• Page text
+-------+
THE CTX TANKER SOFTWARE LIBRARY
Preamble
This effort is not really a project.
Rather it is a set of rules for ensuring
that the work of all the CTX software projects can be easily re-used and extended.
These rules are also aimed at insuring that the source code
can be easily scrutininzed and checked by any interested party.
CTX's view is that any programming that purports to be in the public good,
especially programming which claims to ensure
that a tanker is being legally designed or operated
should be subject to third party review and inspection.
Currently, this is not the case.
All the programming that is used in tanker design and operation
is proprietary.
Nobody other than the authors has any idea how it works
nor what the bugs are.
Nor is there any reasonably reliable system for exposing those bugs.
CTX personnel have stumbled on several major, long standing bugs
in standard tanker design and loading programs,
but we can be sure that as long as the source code is unavailable
for every bug that is discovered, a score or more will not.
The various CTX projects will generate a great deal of software.
At a minimum these will include:
CTX_MATE
This program will be a re-write of the existing MLOAD package
which inter alia does tanker hydrostatics, tank tables,
longitudinal strength, intact stability, damaged stability, flooding,
sloshing resonance, intact and damaged transverse section modulus,
cargo survey report generation, Effective Oil Spill calculation,
13G7 HBL calculation, and actual oil outflow for a given damage location.
This program exists and is in daily use by two big tanker owners.
However, currently it does not do a good job
of modelling spillage in many double hull casualty scenarios.
The program needs to be extended to include the impact of
the double sides as a spill containment device
in the event the damage does not extend to the top of the side shell.
It also needs to be extended to handle the improved standard casualty scenario.
Needs to be totally rewritten and organized into classes.
Needs to be integrated with CTX_HULL and CTX_3D.
CTX_HULL
CTX_HULL will perform full hull finite element calculations
and display them.
Bits and pieces of this capability exist
but needs to be put together.
CTX_3D
CTX_3D which will be a three-D visualization package
for tanker loading and spillage purposes.
Only bits and pieces of this exist.
Intention is to use the VTK visualization tool kit.
Needs to be closely intergrated with CTX_MATE.
CTX_KIT
CTX_KIT is the glue that combines the other programs
into a tanker design and analysis program
based on the vessel's dna.pl file.
This will be an extension of the existing MKIT package.
We will need to beg, borrow, steal, develop,
an Open Source CADCAM package.
This will be used by the students in their design work
and extended as required.
Must interface with CTX_MATE, CTX_HULL, and CTX_POWER
at a minimun.
CTX_IMO
A new package to implement an improved standard casualty scenario.
Starting from scratch but will be very easy to write.
The hard part is deciding on the standard scenario.
CTX_SHAFT
A shafting design and alignment package.
Bits and pieces of this exist.
The first phase goal will be an Open Source version of the BV program.
CTX_PURGE
CTX believes that all double hull spaces should be inerted
as a matter of law.
This raises the issue of safely purging these spaces for inspection.
CTX_PURGE will computes gas flows in double hull ballast spaces
for purging and inerting purposes.
+-------+
• Tasks and exercises
1) In the CTX software library text, which tool kit is CTX_3D intended to use?
2) From the CTX software library text, print the stretch from "However, currently it" through "the improved standard casualty scenario.".

• Source material
+-------+
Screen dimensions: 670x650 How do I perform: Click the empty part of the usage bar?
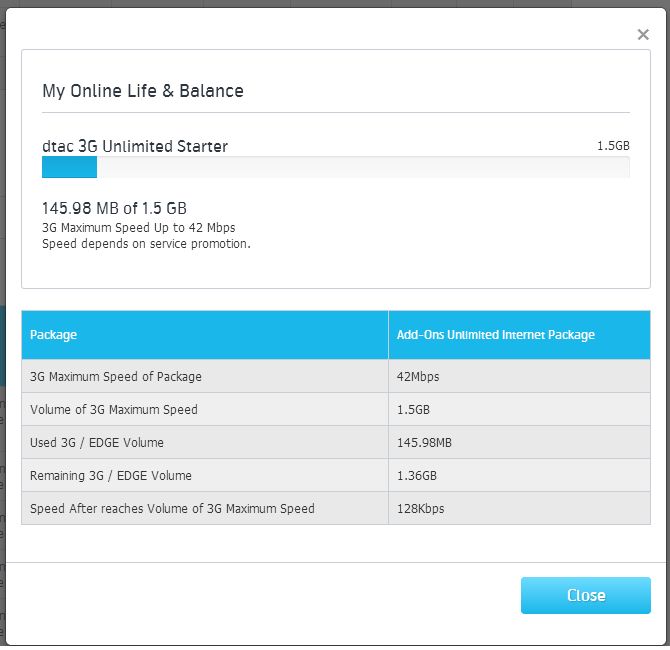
+-------+
• Solution list
1) The VTK visualization tool kit.

2)
However, currently it does not do a good job
of modelling spillage in many double hull casualty scenarios.
The program needs to be extended to include the impact of
the double sides as a spill containment device
in the event the damage does not extend to the top of the side shell.
It also needs to be extended to handle the improved standard casualty scenario.